While scientists work on dealing with the problem by turning to underappreciated antibiotics or new solutions entirely, others are constantly unveiling the scale of the problem we face. The latest salvo comes courtesy of a University of Melbourne-led team, whose Nature Microbiology paper is anything but good news.
This bacterial species, Staphylococcus epidermis, is, as the name suggests, commonly present on the human skin. If that genus name sounds familiar, then you’re probably thinking about S. aureus and its antibiotic-resistant version.
Better known as methicillin-resistant S. aureus (MRSA), it tends to live harmlessly on one-in-30 people’s skin, but can prove deadly as an opportunistic infection for weakened patients in hospital wards. S. epidermis is much the same, in that it’s normally innocuous but can cause dangerous infections in treatment facilities.
Until now, though, MRSA was far more of a concern due to its aforementioned resistance.

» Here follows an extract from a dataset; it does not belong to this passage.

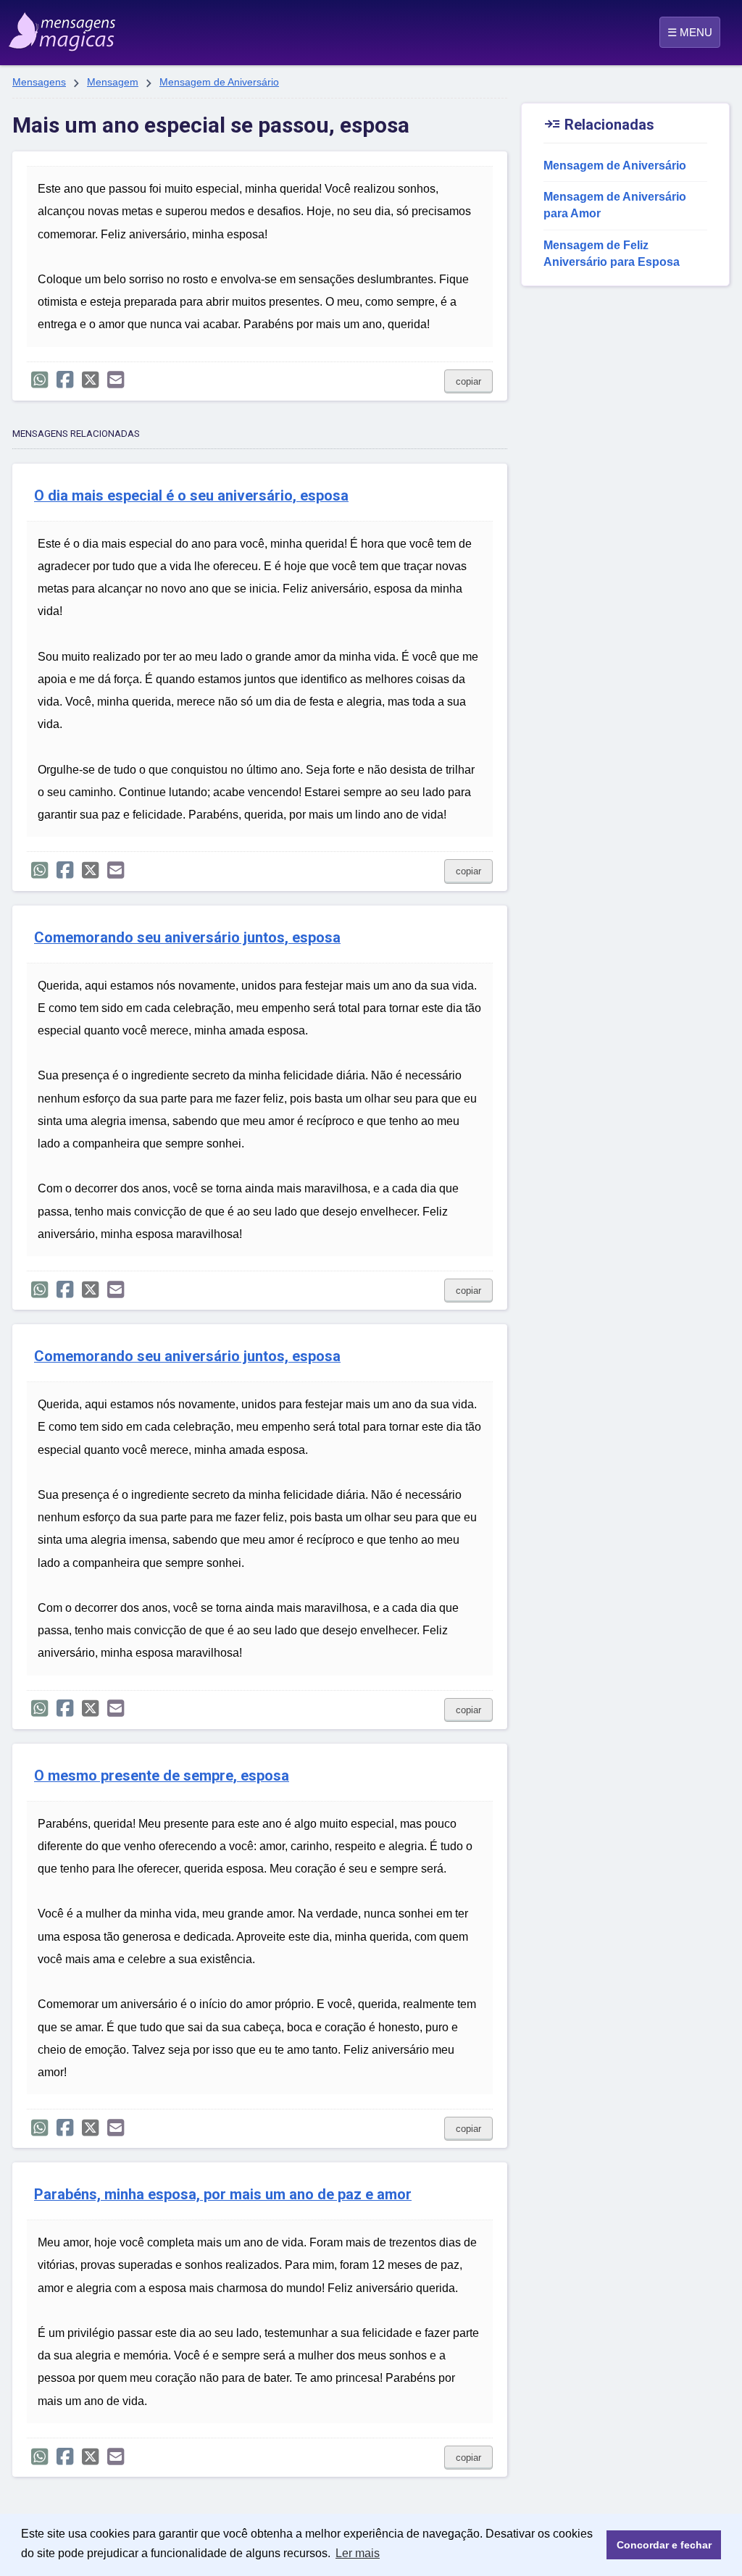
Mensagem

However, a few years back, researchers at a Melbourne hospital began to see S. epidermis infections taking hold for far longer than expected. This triggered a multi-year research project designed to investigate its resistance to standard antibiotic treatments.
Taking samples from 78 hospitals scattered across 10 different countries, the team looked for genes that indicated it could defend itself or otherwise evade antibiotics. It turns out that there are three multidrug-resistant lineages of S. epidermis that have silently traversed the globe.
“Our study has uncovered the previously unrecognized international spread of a near pan-drug-resistant opportunistic pathogen,” the authors note in their paper.